WHAT YOU HAVE TO DO:
What follows is a listing to transcribe exactly, leaving the pictures out.

STORED DATA:
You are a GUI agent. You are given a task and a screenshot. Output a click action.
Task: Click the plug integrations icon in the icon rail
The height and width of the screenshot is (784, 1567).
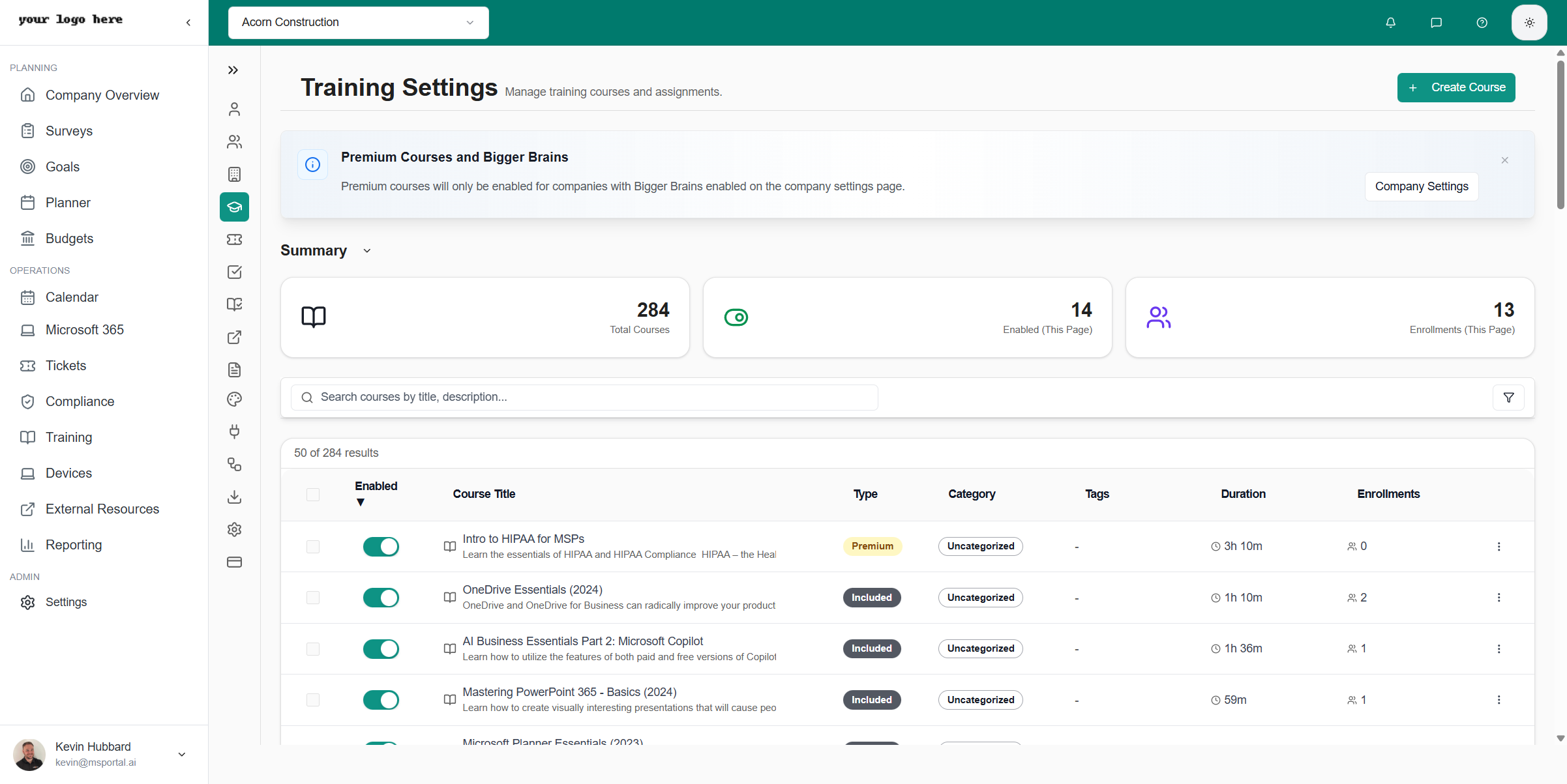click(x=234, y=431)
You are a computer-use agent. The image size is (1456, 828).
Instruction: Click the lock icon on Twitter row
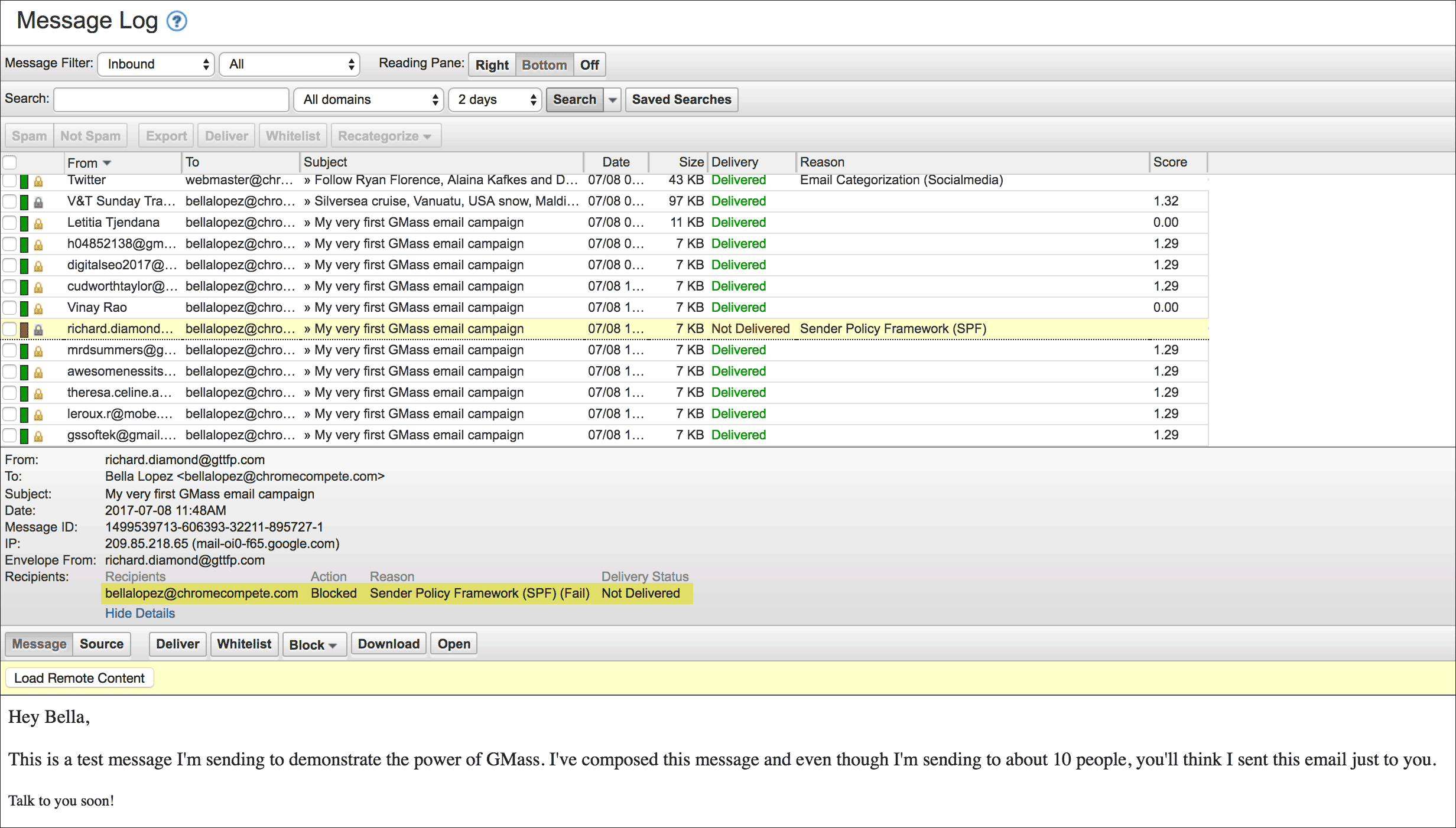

SOLUTION TO THE PROBLEM:
You are a GUI agent. You are given a task and a screenshot. Output a click action.
Task: Click the plug integrations icon in the icon rail
The height and width of the screenshot is (784, 1567).
click(x=234, y=431)
You are a computer-use agent. The image size is (1456, 828).
Instruction: Click the lock icon on Twitter row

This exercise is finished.